6 Vragenuur

Vragen van het lid Omtzigt aan de minister van Sociale Zaken en Werkgelegenheid over slechte beleggingen bij pensioenfondsen.

De heer Omtzigt (CDA):

Voorzitter. Afgelopen zaterdag werden er forse claims richting de pensioenfondsen geponeerd. Er zou bijvoorbeeld 145 mld. minder in kas zitten dan wat er in kas had kunnen zitten als er goed belegd zou zijn. Er zouden te veel premieholidays zijn gegeven en er zou verkeerd zijn belegd. Het CDA staat voor goede pensioenen. Als je jaarlijks je pensioenbijdrage betaalt, dan moet je er zeker van zijn dat je pensioengeld goed belegd wordt en dat er op een goede manier mee omgegaan wordt. Dat vinden wij voor werknemers. Dat vinden wij voor gepensioneerden. Daar moeten wij op kunnen rekenen. Daarom zijn wij benieuwd naar de reactie van de minister en van De Nederlandsche Bank op deze berekeningen. De Nederlandsche Bank heeft eerder al berekeningen gemaakt dat er 20 mld. te weinig rendement gehaald zou zijn. Dat is een heel ander bedrag dan 145 mld. Zojuist heeft de commissie besloten om de vraag officieel aan de minister voor te leggen, maar misschien kan hij alvast een eerste reactie geven op de claims van het programma Zembla.

------

◆ OPGAVE ◆
Hoeveel te weinig rendement had De Nederlandsche Bank volgens de aangeleverde tekst eerder berekend?

◆ GETOONDE GEGEVENS ◆

------

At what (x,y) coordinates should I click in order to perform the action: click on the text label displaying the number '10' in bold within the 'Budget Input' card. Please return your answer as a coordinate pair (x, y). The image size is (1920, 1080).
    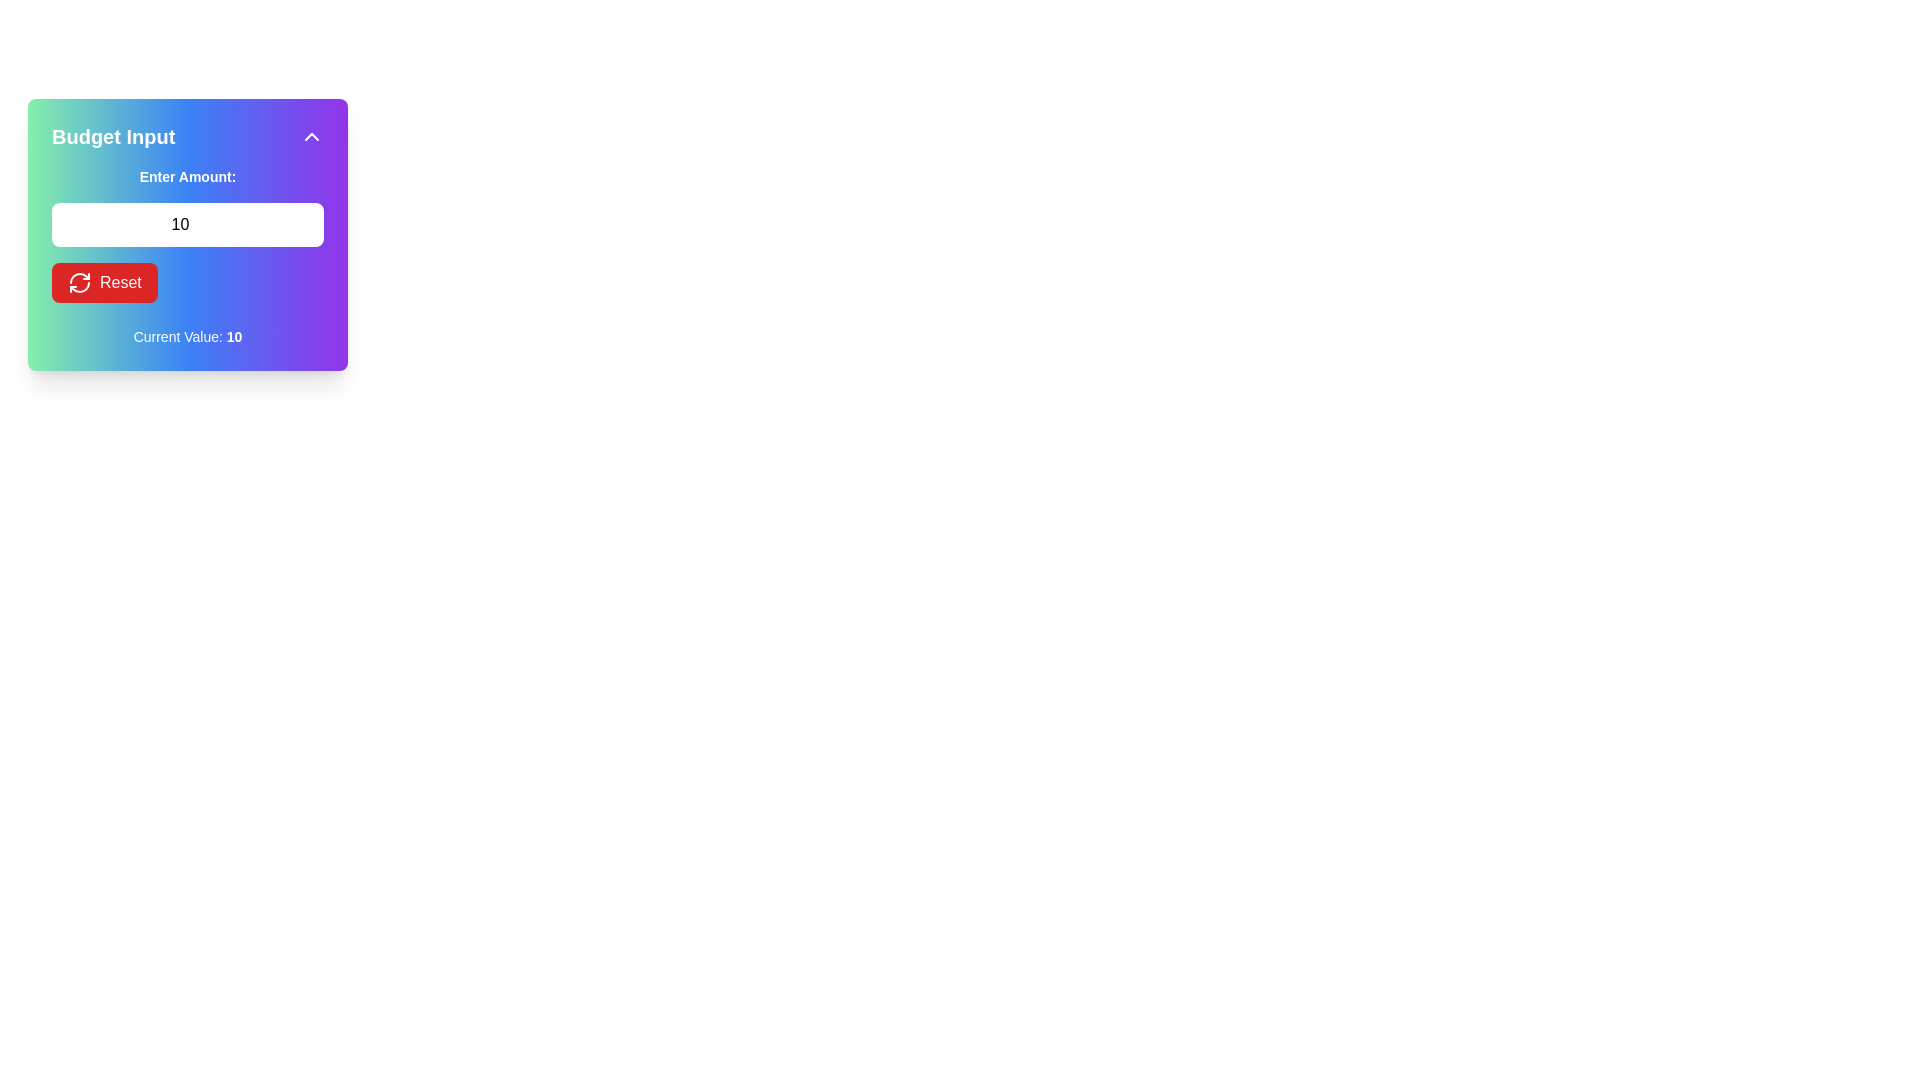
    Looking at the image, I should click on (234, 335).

------

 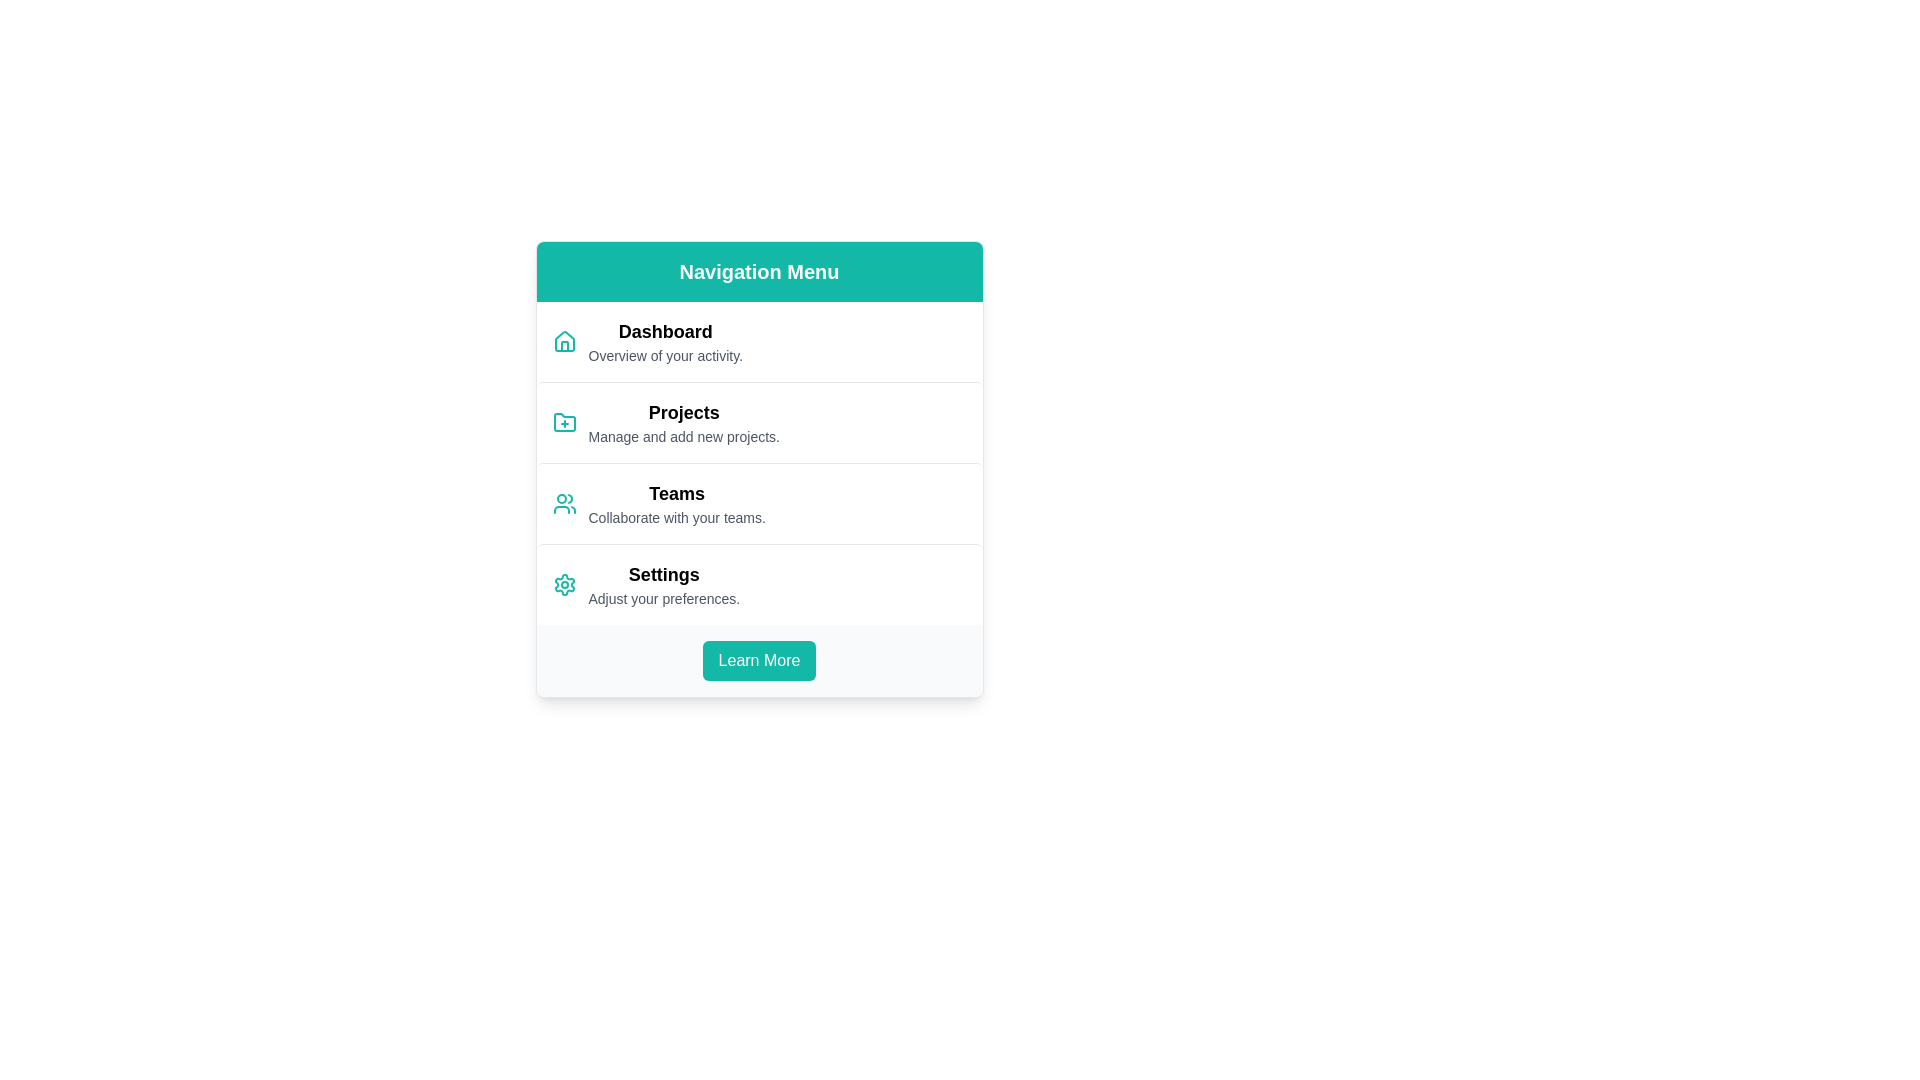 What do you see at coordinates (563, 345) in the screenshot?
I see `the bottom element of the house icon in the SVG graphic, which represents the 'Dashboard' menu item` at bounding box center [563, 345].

------

◆ ANTWOORD ◆
20 miljard.